Mitos de mexico Ah Puch

Mitos de mexico Ah Puch

Ah Puch, “el descarnado” es considerado como El Dios de la Muerte en los mitos de mexico. Una deidad del inframundo de los antiguos mayas, también conocido como Hun Ahau, “Señor Uno”, y Yum Cimil, “Señor de la Muerte” el que propaga putrefacción y fetidez, por eso uno de los nombres que se les da es Kisín que se traduce como el “pedorrero”.

Es un dios muy temido, asociado con enfermedades, y el encargado de que las cosechas no fueran afectadas por las sequias. Habita en lo más profundo del inframundo junto a los espíritus de los hombres, es repugnante y fácil de engañar.

Su apariencia física es la de una calavera o un cadáver en descomposición, lleva cascabeles u ojos sobre la cabeza, los tobillos y las muñecas. Es diminuto, barrigón, y fuma todo el tiempo, no pierde oportunidad de irrumpir en las cocinas; mete la mano en la cacerola de los frijoles para probarlos y estos no se cuecen, para evitar esto, se debe poner en la ventana una ollita de frijoles con epazote y un par de tortillas, para que Kisín se los coma y evite la tentación de introducir la mano en los que se están cocinando.

Ah Puch tiene la capacidad de cambiar su aspecto físico a su antojo, y prefiere aparecer como una serpiente. Se le puede encontrar en los mulsay, hormigueros que sirven como puertas del inframundo del cual es regente.

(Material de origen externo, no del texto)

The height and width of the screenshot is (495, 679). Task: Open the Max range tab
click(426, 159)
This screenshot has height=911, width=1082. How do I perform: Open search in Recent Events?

Según la creencia popular él es el responsable de que los topos vivan bajo la tierra, que los frijoles sean de colores y que los monos tengan las nalgas rosadas y pelonas. También se le atribuyen los terremotos, ya que se cree que patea la gran ceiba cuando esta de mal humor. Algunos relatos cuentan que se divierte asustando personas, metiéndose dentro de los espantapájaros y moviéndolos violentamente cuando alguien pasa. También cuando alguien se acerca a beber el agua de algún arroyo o río y ésta se aleja, es porque él la apartó con sus pies.